The writing style didn’t bother me which was a good thing. I liked how she described the beginning with Karen and Donnie and the ambulance all huddled around Karen’s body. It was so intense, I loved it. Skin is a book that started in the middle of the story then goes back to the beginning and then back to the middle and then the end. I loved that it started in the middle since not very many books start there. The relationship between Karen and Donnie is like most relationships between siblings with the constant fighting and unpredictable moves. I would recommend this book to anyone who knows someone with an eating disorder. Also for people who feel like they disappear silently into the background, lost forever. 

Skin By Adrienne Maria Vrettos

3.6/5-The beginning of this book really drew me in with the intense feeling of something bad yet exciting about to happen.

(Summary From Goodreads)

I’M TELLING YOU THIS BECAUSE YOU DIDN’T ASK. I’VE GOT IT ALL HERE, GROWING LIKE A TUMOR IN MY THROAT. I’m telling you because if I don’t, I will choke on it. Everybody knows what happened, but nobody asks. And Elvis the EMT doesn’t count because when he asked, he didn’t even listen to me answer because he was listening to my sister’s heart not beat with his stethoscope. I want to tell. It’s mine to tell. Even if you didn’t ask, you have to hear it. 

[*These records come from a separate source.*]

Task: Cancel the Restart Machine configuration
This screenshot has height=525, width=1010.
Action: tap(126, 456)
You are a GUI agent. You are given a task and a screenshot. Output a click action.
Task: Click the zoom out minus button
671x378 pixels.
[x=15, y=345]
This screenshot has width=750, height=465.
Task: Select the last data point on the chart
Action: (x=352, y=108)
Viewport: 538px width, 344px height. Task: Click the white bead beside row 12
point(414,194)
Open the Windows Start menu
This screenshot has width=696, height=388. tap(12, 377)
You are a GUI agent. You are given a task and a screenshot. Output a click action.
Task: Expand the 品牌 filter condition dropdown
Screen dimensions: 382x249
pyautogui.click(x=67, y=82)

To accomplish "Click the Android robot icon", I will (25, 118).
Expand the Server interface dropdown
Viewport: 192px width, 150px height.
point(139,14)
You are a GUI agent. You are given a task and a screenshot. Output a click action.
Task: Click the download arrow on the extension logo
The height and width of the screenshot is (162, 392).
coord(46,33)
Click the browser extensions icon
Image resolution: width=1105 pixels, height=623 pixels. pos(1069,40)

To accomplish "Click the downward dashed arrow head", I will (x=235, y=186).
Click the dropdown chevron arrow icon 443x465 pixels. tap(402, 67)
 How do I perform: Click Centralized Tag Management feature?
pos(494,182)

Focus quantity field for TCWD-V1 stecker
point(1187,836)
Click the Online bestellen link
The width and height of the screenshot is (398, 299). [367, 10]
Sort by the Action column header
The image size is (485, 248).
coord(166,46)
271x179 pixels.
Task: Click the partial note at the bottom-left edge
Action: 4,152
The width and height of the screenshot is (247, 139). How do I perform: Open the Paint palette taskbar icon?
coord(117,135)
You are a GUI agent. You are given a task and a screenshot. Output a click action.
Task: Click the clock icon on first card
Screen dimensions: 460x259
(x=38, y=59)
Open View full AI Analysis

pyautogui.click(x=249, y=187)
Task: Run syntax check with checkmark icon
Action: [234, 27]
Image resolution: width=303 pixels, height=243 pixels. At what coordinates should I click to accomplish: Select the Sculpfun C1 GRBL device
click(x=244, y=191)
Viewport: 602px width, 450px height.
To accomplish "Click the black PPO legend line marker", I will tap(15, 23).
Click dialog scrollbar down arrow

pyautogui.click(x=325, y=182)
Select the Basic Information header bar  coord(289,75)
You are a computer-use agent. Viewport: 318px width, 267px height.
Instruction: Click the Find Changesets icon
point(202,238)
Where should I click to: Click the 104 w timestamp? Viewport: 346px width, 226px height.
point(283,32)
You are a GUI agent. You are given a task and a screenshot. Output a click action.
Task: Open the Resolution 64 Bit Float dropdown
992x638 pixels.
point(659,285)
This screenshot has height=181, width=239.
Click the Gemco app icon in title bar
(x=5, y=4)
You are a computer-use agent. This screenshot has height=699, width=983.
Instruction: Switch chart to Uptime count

Fourteen-year-old Donnie’s older sister, Karen, has always been the one person in his life on whom he could totally depend. But as Karen slowly slips away in the grip of an eating disorder, Donnie finds himself alone in facing the trauma of his parents’ faltering marriage and his new life as an outcast at school.

Donnie makes it his responsibility to cure his sister’s illness and fix his parents’ issues, letting every part of himself disappear in the process. It is more important — and somehow easier — to figure out if today is a day when Karen is eating, or to know if Dad and Mom are sleeping in the same bedroom, than to deal with his own problems. In the end, though, Donnie must decide whether to float through life unnoticed, or to claim his rightful place as a member of his family and of the world. This powerful story from a brilliant new talent introduces a memorable boy in Donnie, who, from his funny and painfully honest point of view, describes a harrowing year that leaves both him and his family forever changed.

(My Opinion)

Told from the perspective of Donnie, this story was interesting. The idea was pretty interesting because it wasn’t told from Karen’s perspective, but from Donnie’s and how it effected him. Some of the characters were funny and easy to read about while others were boring. It felt like a toss-up between them and which one I would be reading and liking. The ending didn’t seem good to me since it was so typical and bland I didn’t care for it. I wished Adrienne Vrettos could have done something unexpected for the ending.

Skin was a disappointment because some of the funny parts weren’t that funny and the sad scenes weren’t sad at all.Everytime there was a flashback,I was waiting for information about the first chapter. I wish that Donnie stood out more because it didn’t seem like there was anything special about him or what he was doing for his family. I didn’t like that half of the characters didn’t have that much background and weren’t well-organized.

The writing style didn’t bother me which was a good thing. I liked how she described the beginning with Karen and Donnie and the ambulance all huddled around Karen’s body. It was so intense, I loved it. Skin is a book that started in the middle of the story then goes back to the beginning and then back to the middle and then the end. I loved that it started in the middle since not very many books start there. The relationship between Karen and Donnie is like most relationships between siblings with the constant fighting and unpredictable moves. I would recommend this book to anyone who knows someone with an eating disorder. Also for people who feel like they disappear silently into the background, lost forever.